Request proof of workers’ compensation coverage. If a security guard is injured on your property and the company doesn’t carry workers’ comp, you could face a claim under your own policy.
Check whether armed guards have current firearms qualification certificates. TDCI requires annual qualification, and a guard carrying a weapon without current qualification creates liability exposure that most property insurance policies won’t cover.
What Happens When You Hire an Unlicensed Provider
The consequences fall on everyone involved, not just the company operating illegally.
The unlicensed company faces fines, criminal charges, and a cease-and-desist order that immediately removes all guards from their posts. Your property goes from having security to having no security overnight, with no transition period and no backup plan.
Your insurance carrier may deny claims arising from incidents involving unlicensed security personnel. Most commercial general liability policies and property insurance policies contain exclusions for illegal activities. If an unlicensed guard assaults someone on your property, or if a crime occurs that a properly trained guard might have prevented, your coverage could be voided for the specific incident.

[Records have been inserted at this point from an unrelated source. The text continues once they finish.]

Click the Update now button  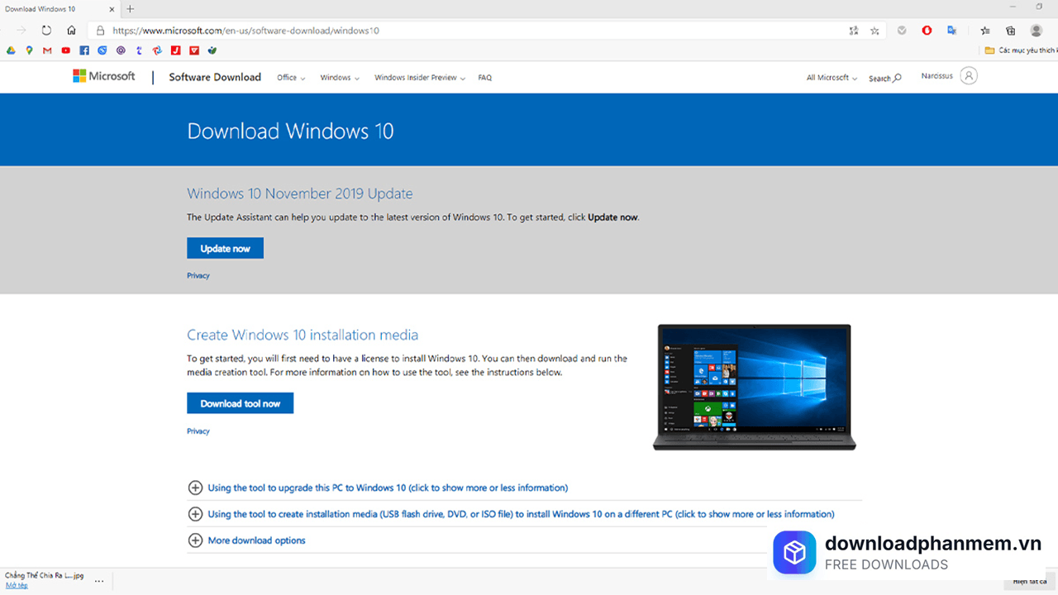pyautogui.click(x=225, y=248)
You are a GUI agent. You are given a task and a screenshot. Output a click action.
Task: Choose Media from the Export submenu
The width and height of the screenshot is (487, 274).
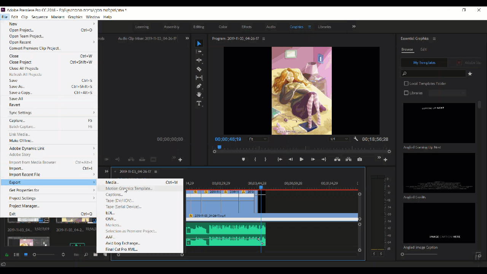[x=112, y=182]
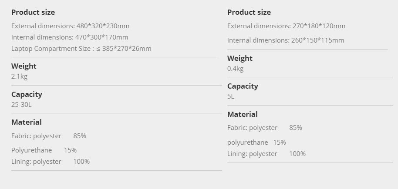Image resolution: width=398 pixels, height=189 pixels.
Task: Select the Laptop Compartment Size text
Action: (x=81, y=49)
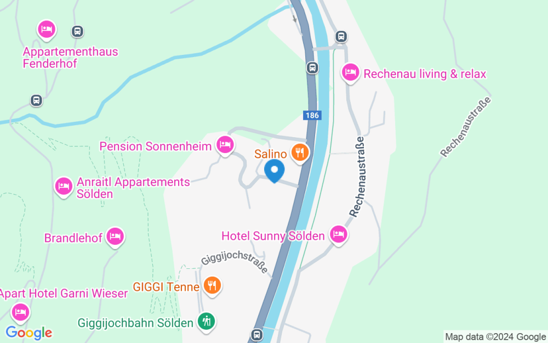Image resolution: width=548 pixels, height=343 pixels.
Task: Open the bus stop above Rechenau living
Action: (341, 36)
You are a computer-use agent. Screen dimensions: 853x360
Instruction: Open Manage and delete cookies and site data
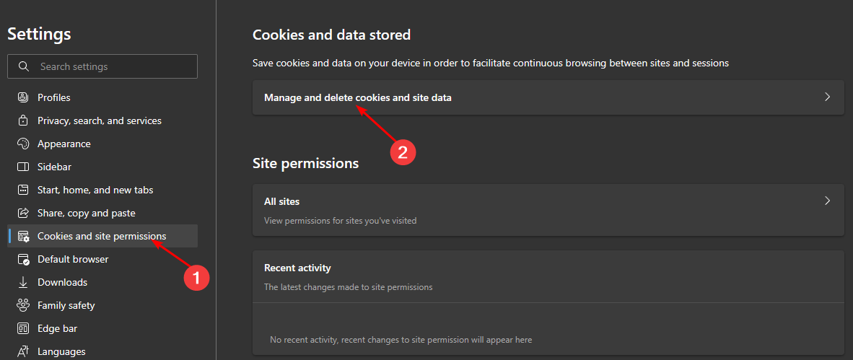pos(358,97)
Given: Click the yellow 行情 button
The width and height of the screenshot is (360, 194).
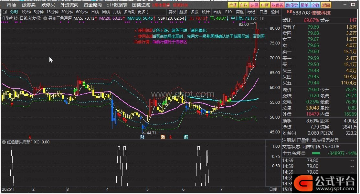Looking at the screenshot, I should (x=232, y=5).
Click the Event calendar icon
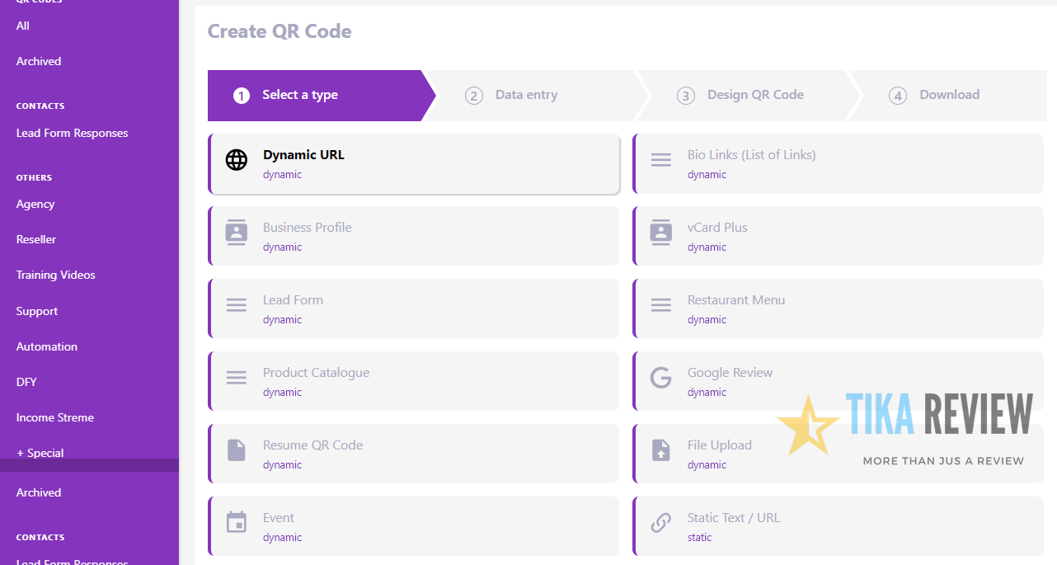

Your own liability increases. If a court determines that you knew, or should have known, that your security provider was unlicensed, you lose the liability protection that comes from hiring a regulated, insured vendor. The plaintiff’s attorney will argue that you failed to perform basic due diligence, and they’ll be right.
There’s also a reputational component. When TDCI shuts down an unlicensed operator, the property where those guards were working sometimes appears in the enforcement record. No property manager wants to explain to their ownership group why their security vendor was operating illegally.

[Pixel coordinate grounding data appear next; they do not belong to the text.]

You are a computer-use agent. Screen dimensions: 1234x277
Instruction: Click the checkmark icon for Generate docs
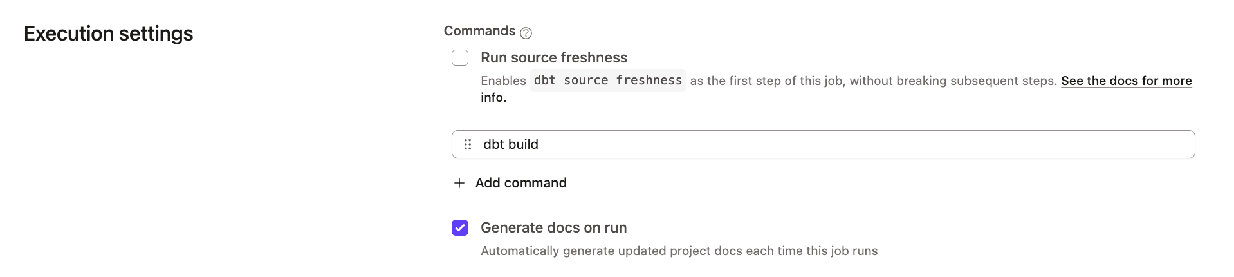pyautogui.click(x=460, y=227)
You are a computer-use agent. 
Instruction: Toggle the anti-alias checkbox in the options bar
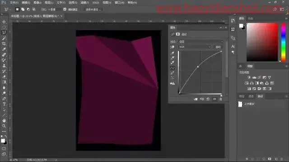pos(65,9)
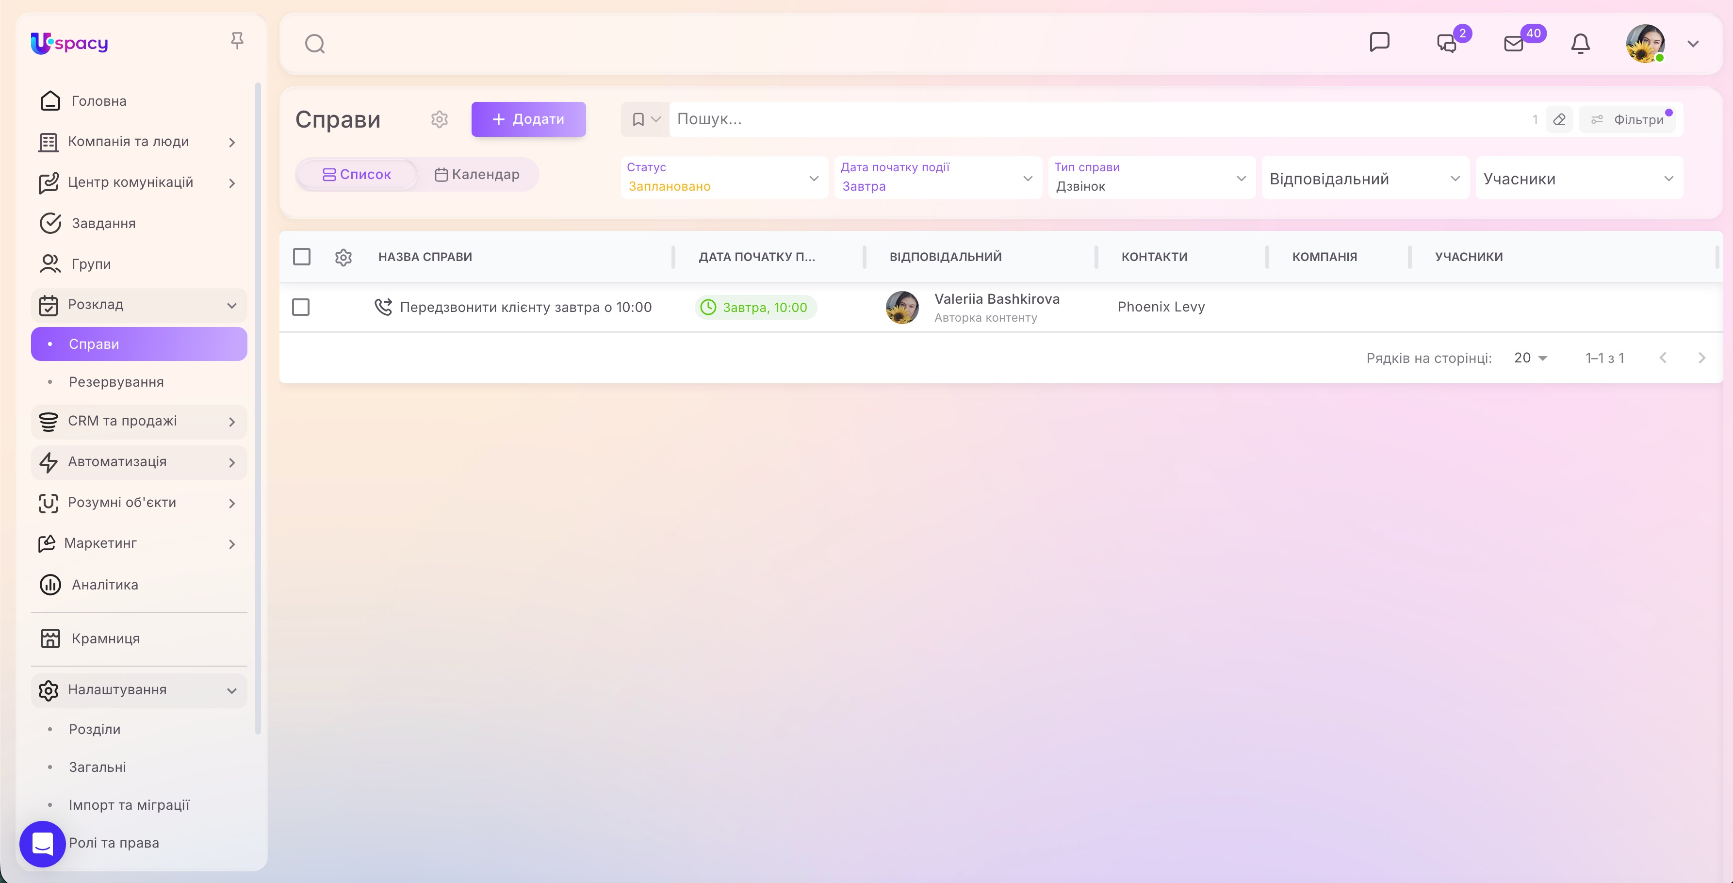The height and width of the screenshot is (883, 1733).
Task: Open the support chat widget bubble
Action: click(42, 843)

TDCI’s Enforcement Capacity
TDCI’s Private Protective Services section operates with a small team relative to the number of licensees it oversees. Tennessee has roughly 800 to 900 licensed contract security companies and thousands of registered individual guards at any given time. The investigative staff can’t audit every company proactively.
Enforcement is complaint-driven. Most investigations begin when a competitor, a client, or a guard files a complaint. This means unlicensed operators can fly under the radar for months or even years if nobody reports them. The system depends partly on the industry policing itself.
Licensed companies have every incentive to report unlicensed competitors. Those competitors undercut their pricing because they don’t carry the overhead of insurance, bonding, and training that compliance requires. A company operating without a license can bid 20 to 30% below market rates because they’ve eliminated costs that legitimate operators can’t avoid.
TDCI has also been working with law enforcement agencies to identify unlicensed operators. In some cases, police officers responding to calls at commercial properties encounter security guards who can’t produce registration cards. Those incidents generate referrals to TDCI for investigation.
The Bigger Picture
Tennessee’s security licensing framework exists for a reason. It ensures that people carrying weapons and exercising authority over the public have been trained, background-checked, and bonded. It protects clients from unqualified operators. It protects guards from companies that cut corners on safety and training.
TDCI’s increased enforcement in 2025 is a positive development for the legitimate operators who follow the rules and absorb the costs of compliance. It’s also a warning for property managers and business owners who’ve been choosing the cheapest bid without asking basic questions about licensing.
The verification tool is free. It takes thirty seconds. There’s no excuse for hiring a security company in Tennessee without checking their license status first. The alternative is finding out the hard way, when TDCI investigators pull your guards off the property and you’re left explaining to your tenants why the lobby is empty.